Full benchmark tables + reproduction commands: pyptx.dev/performance.

PyTorch dispatch tiers:

  • CUDA graph replay: ~4 µs per launch
  • Turbo eager: ~14 µs (cached C++ extension)
  • torch.compile: ~14–22 µs (custom_op path)

What it looks like

from pyptx import kernel, reg, smem, ptx, Tile
from pyptx.types import bf16, f32

@kernel(
    in_specs=(Tile("M", "K", bf16), Tile("K", "N", bf16)),
    out_specs=(Tile("M", "N", f32),),
    grid=lambda M, N, K: (N // 64, M // 64),
    block=(128, 1, 1),
    arch="sm_90a",
)
def gemm(A, B, C):
    sA = smem.wgmma_tile(bf16, (64, 16), major="K")
    sB = smem.wgmma_tile(bf16, (16, 64), major="MN")
    acc = reg.array(f32, 32)
    # ... TMA loads + ptx.wgmma.mma_async(...) — each call emits exactly one PTX instruction

Every ptx.* call is a single PTX instruction. print(gemm.ptx()) shows exactly what you wrote.

One kernel, three runtime paths

The same kernel object works in JAX, PyTorch eager, and torch.compile:

# PyTorch eager
out = gemm(a, b)

# torch.compile
out = torch.compile(gemm)(a, b)

# JAX jit (lowers through typed FFI)
out = jax.jit(gemm)(a, b)

Under the hood the PTX is JITed through cuModuleLoadData, registered with a ~150-line C++ launch shim, and dispatched from PyTorch via torch.library.custom_op or from JAX via jax.ffi.ffi_call.

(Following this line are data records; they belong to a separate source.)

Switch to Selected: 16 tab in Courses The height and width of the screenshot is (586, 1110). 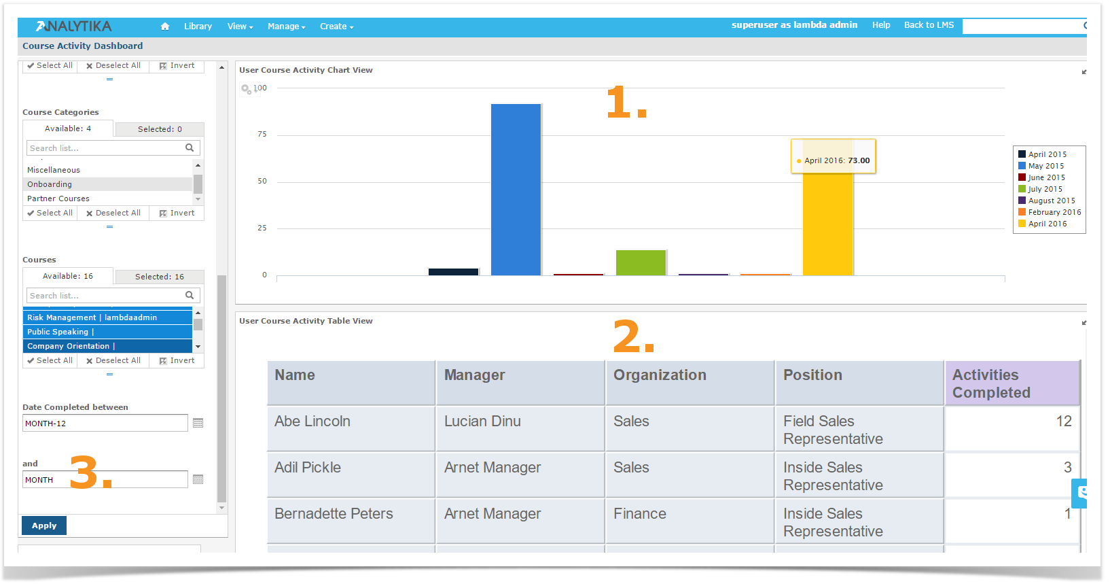[x=159, y=277]
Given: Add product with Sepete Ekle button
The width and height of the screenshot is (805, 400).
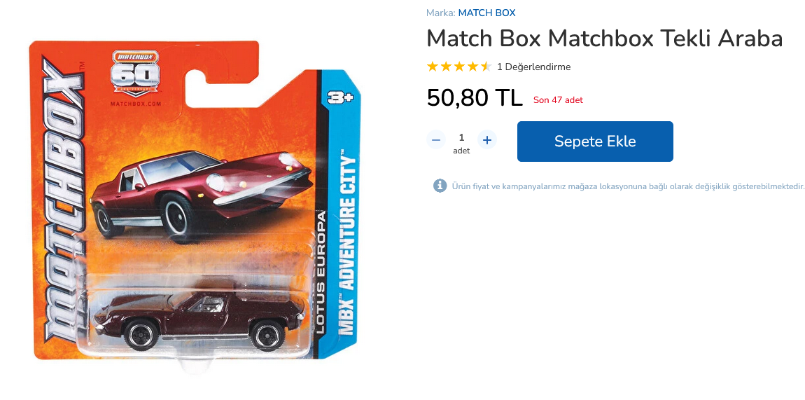Looking at the screenshot, I should pyautogui.click(x=595, y=142).
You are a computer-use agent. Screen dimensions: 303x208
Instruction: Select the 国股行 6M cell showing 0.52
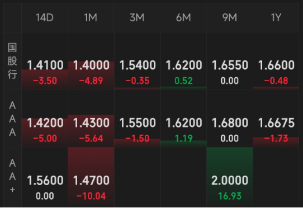tap(183, 61)
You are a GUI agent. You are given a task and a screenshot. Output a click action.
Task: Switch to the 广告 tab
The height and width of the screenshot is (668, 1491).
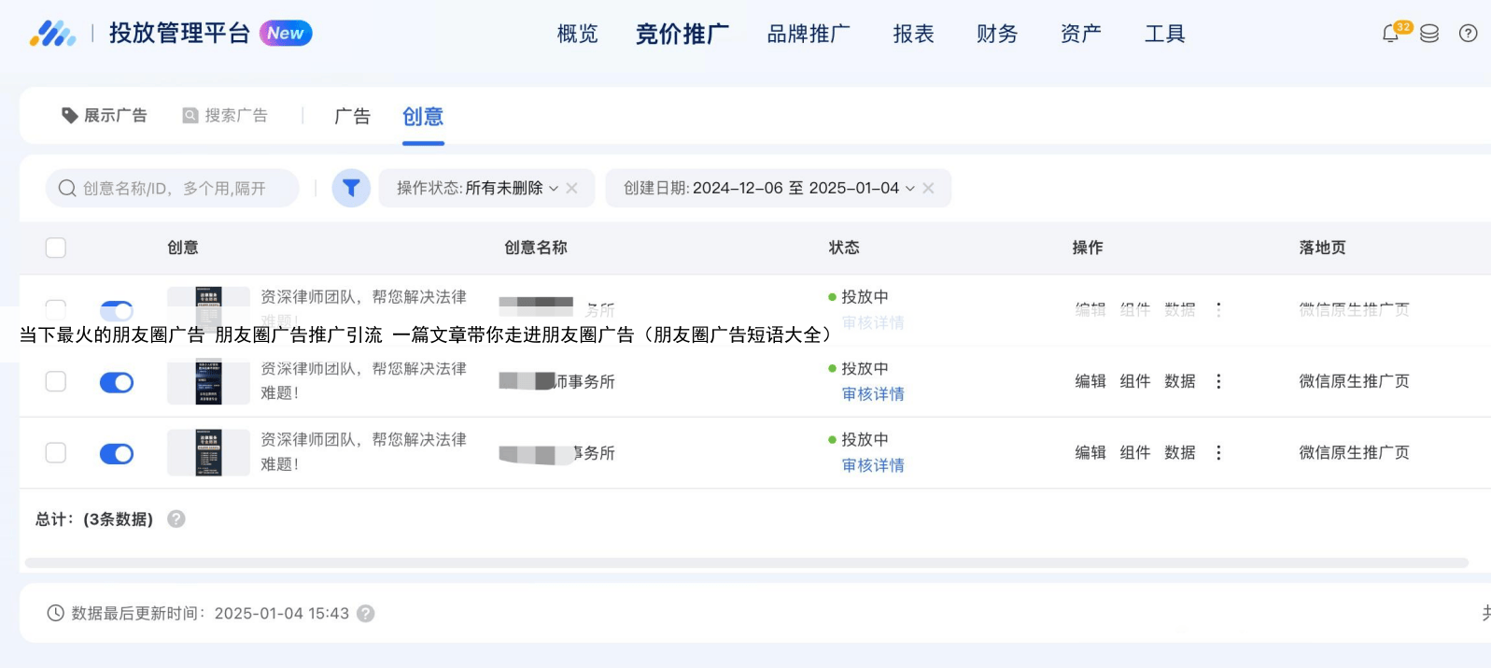click(x=352, y=116)
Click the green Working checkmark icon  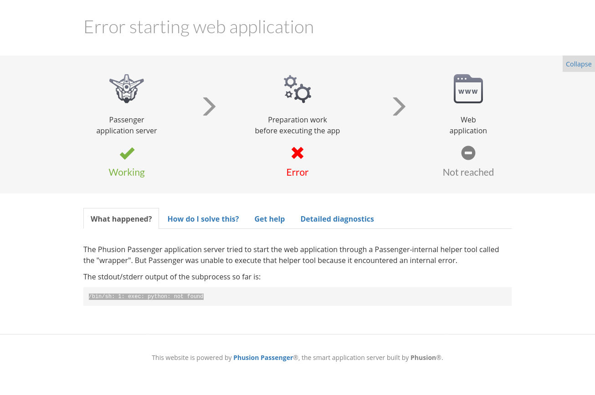(127, 153)
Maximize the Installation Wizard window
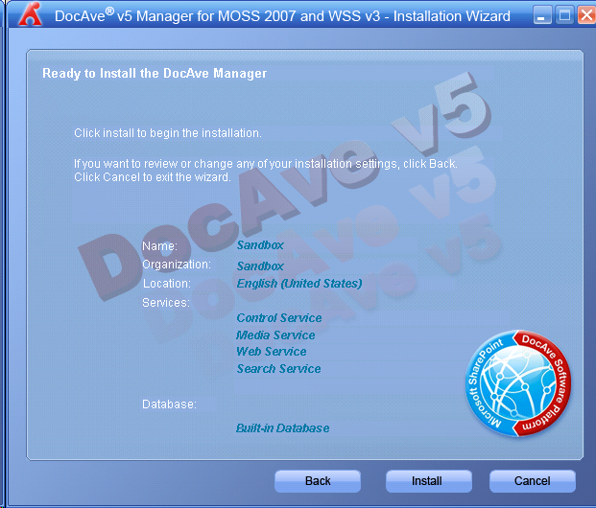The image size is (596, 508). 564,15
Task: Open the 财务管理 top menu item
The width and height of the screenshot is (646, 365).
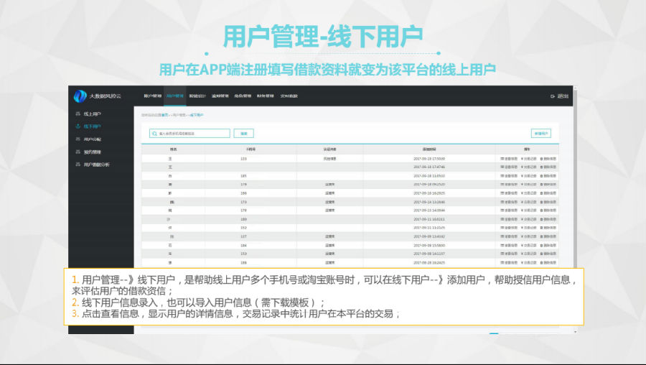Action: 266,96
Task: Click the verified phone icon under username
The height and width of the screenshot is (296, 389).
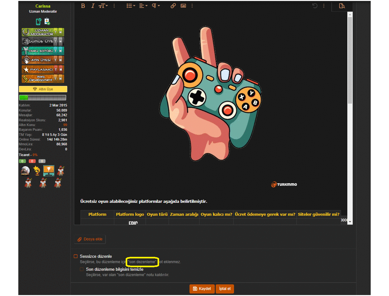Action: [39, 22]
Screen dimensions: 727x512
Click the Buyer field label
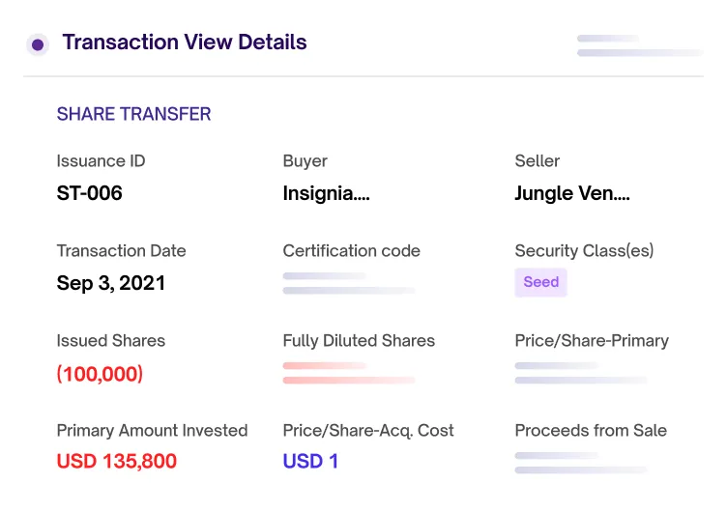pyautogui.click(x=305, y=161)
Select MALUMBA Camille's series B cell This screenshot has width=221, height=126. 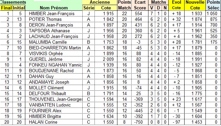pos(88,42)

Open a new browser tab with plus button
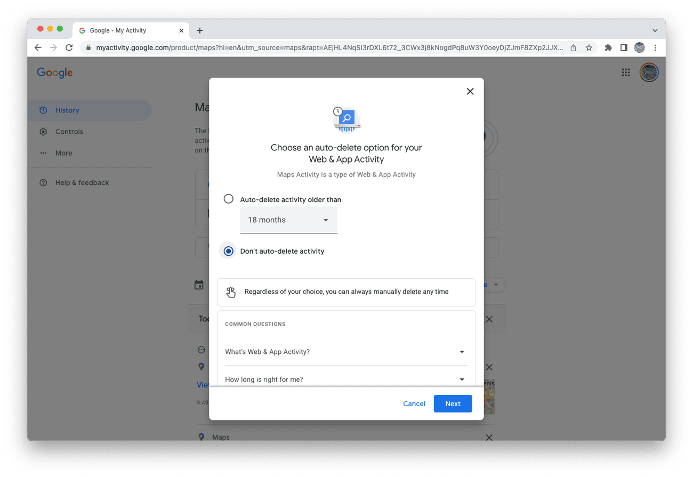coord(200,30)
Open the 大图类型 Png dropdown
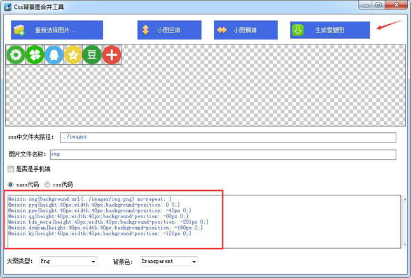Screen dimensions: 411x278 67,261
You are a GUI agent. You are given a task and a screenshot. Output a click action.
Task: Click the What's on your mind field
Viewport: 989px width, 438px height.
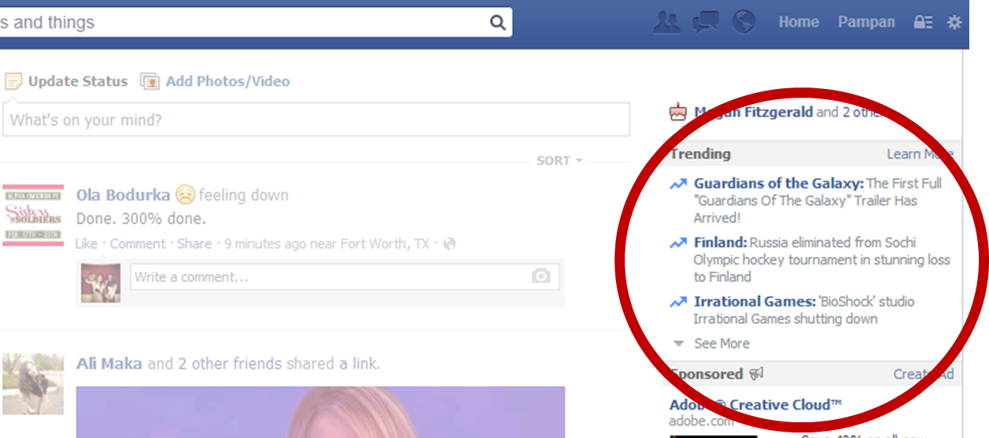tap(315, 121)
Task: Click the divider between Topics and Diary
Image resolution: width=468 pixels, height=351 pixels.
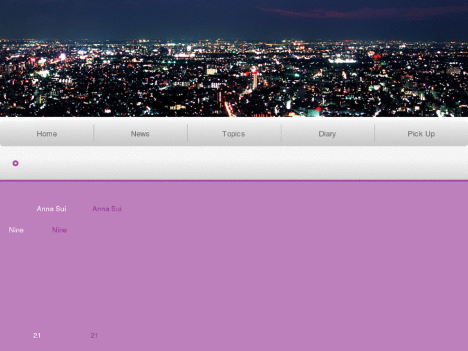Action: [x=281, y=133]
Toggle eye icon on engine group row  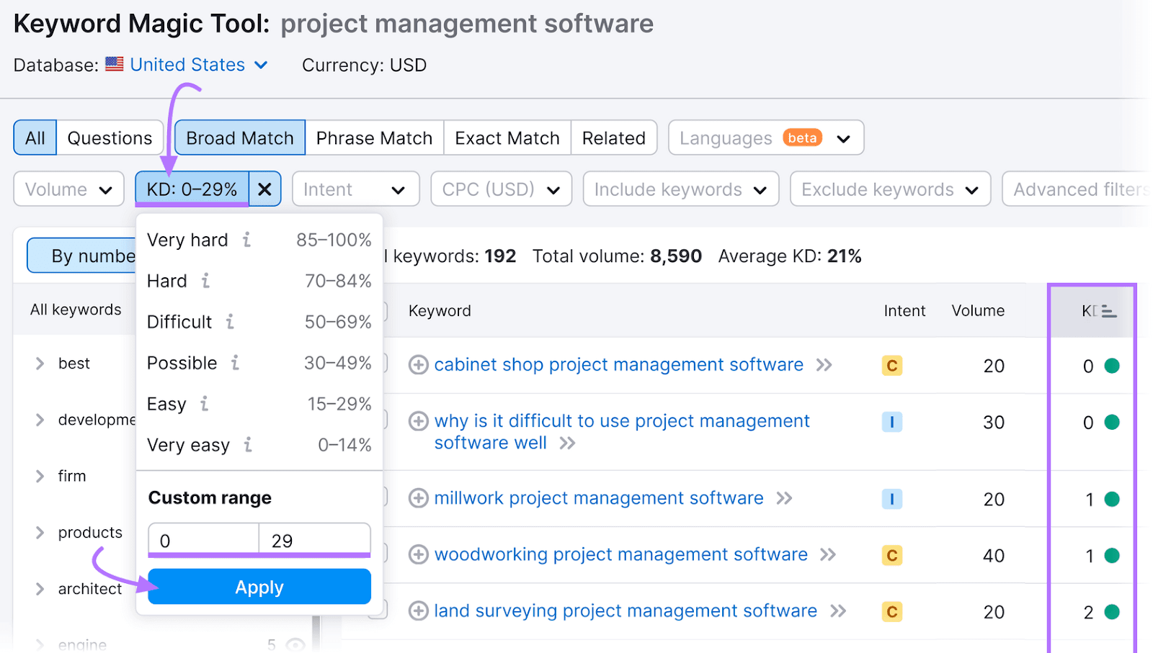click(x=295, y=644)
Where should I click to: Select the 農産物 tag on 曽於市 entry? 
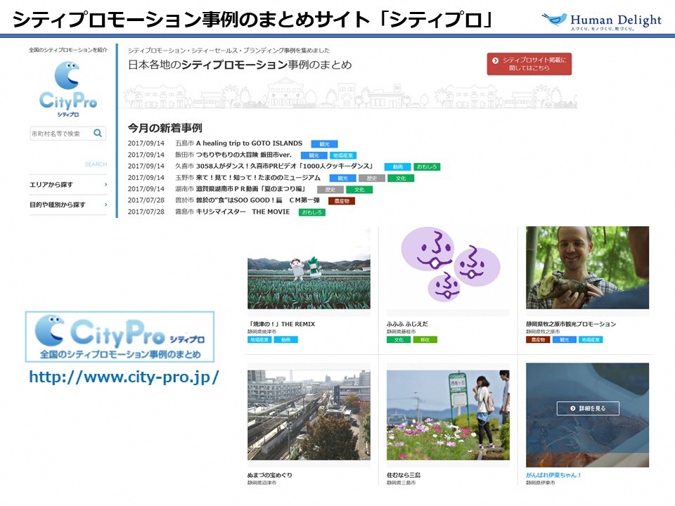pos(341,200)
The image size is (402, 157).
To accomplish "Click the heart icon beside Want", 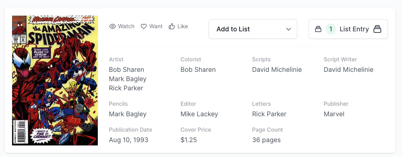I will (x=144, y=26).
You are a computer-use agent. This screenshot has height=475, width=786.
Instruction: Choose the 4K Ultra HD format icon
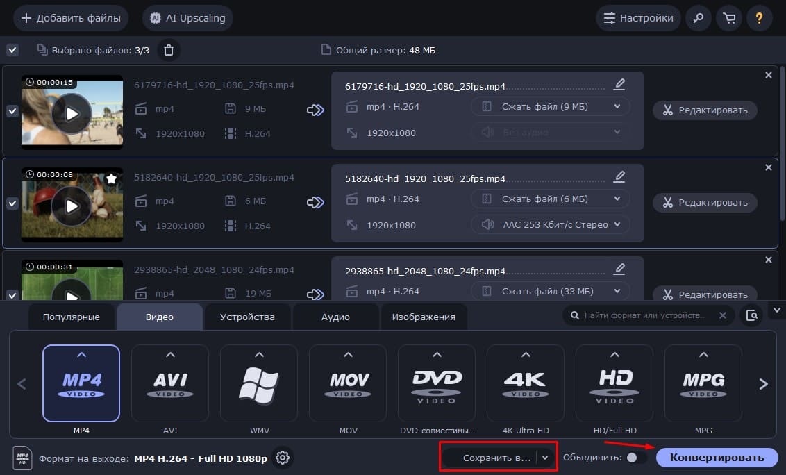[525, 383]
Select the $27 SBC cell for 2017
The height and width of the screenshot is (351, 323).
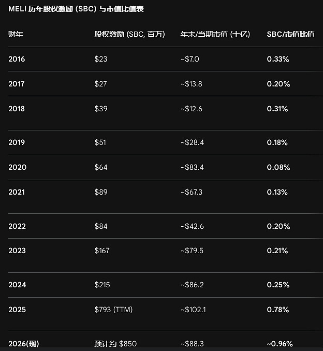[101, 84]
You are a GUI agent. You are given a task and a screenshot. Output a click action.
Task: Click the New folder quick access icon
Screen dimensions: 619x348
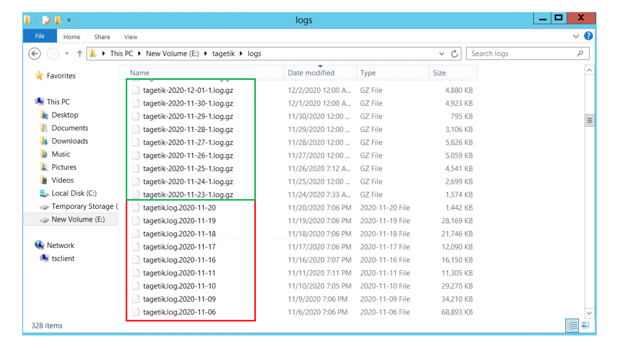58,20
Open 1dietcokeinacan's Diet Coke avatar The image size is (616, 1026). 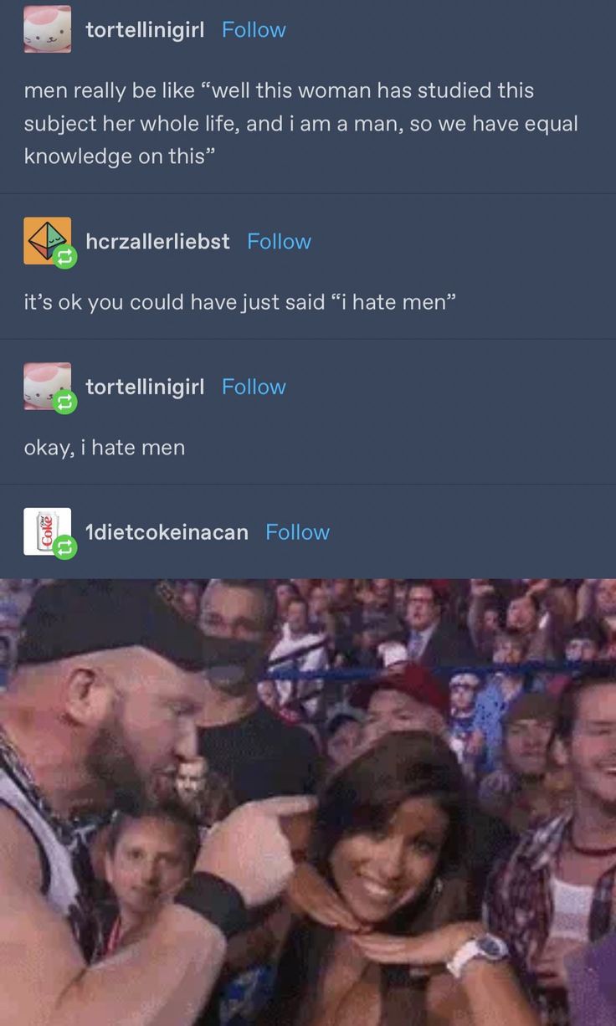47,531
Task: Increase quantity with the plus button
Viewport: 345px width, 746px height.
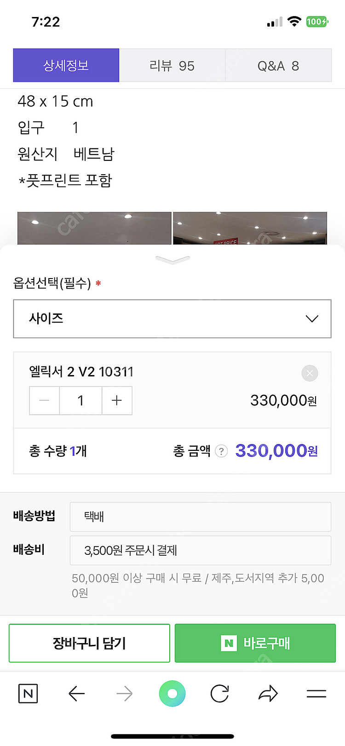Action: coord(117,401)
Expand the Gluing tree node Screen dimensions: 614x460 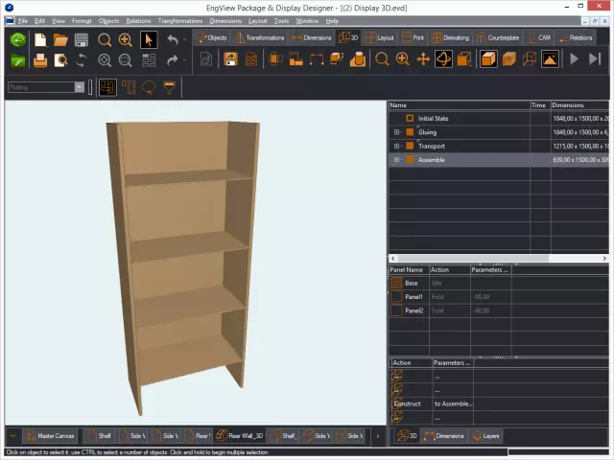(x=396, y=132)
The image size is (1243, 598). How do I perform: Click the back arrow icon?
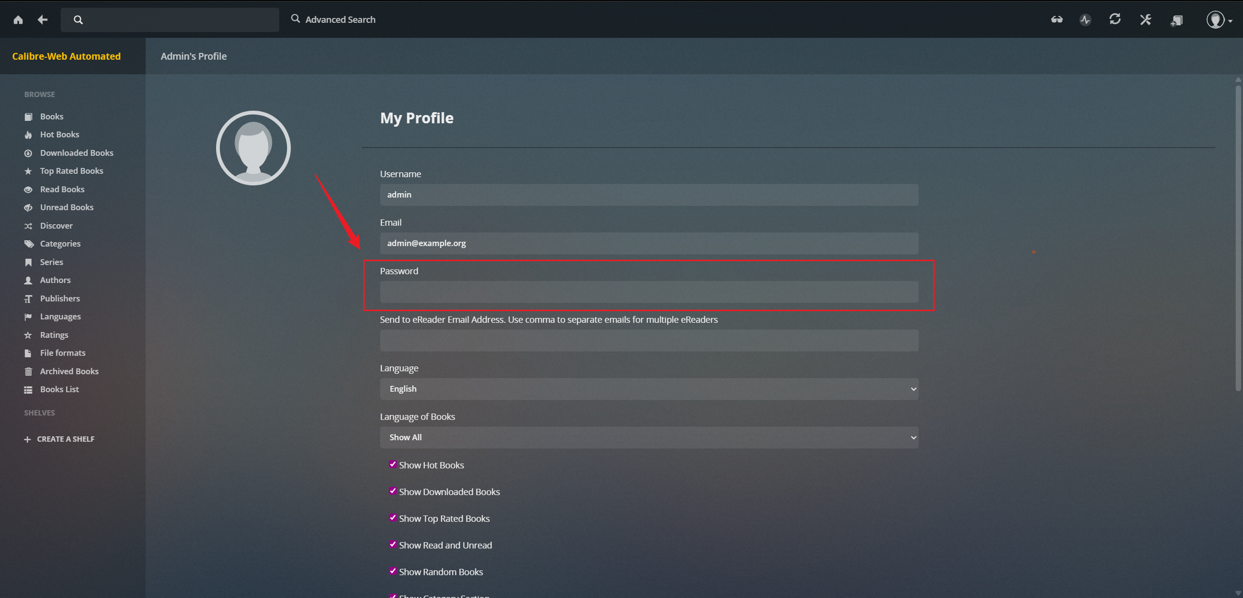[43, 20]
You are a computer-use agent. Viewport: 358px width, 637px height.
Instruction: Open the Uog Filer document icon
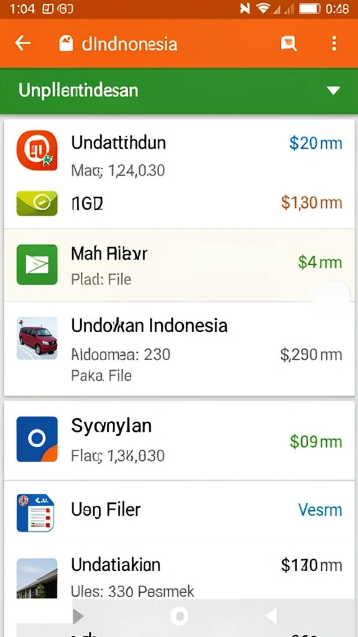tap(35, 513)
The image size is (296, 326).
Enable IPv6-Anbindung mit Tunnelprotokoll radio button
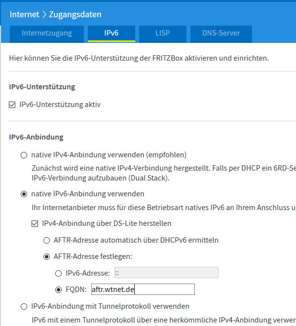pyautogui.click(x=24, y=306)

Transpile existing PTX into pyptx

pyptx is also a real PTX-to-Python transpiler. Feed it output from nvcc, Triton, Pallas, or any other source:

python -m pyptx.codegen kernel.ptx --sugar --name my_kernel > my_kernel.py

--sugar demangles names, raises spin-loops into ptx.loop(...), collapses mbarrier-wait blocks, and groups expression chains. Round-trips are byte-identical on 218+ corpus files (CUTLASS, Triton, fast.cu, DeepGEMM, ThunderKittens, LLVM tests).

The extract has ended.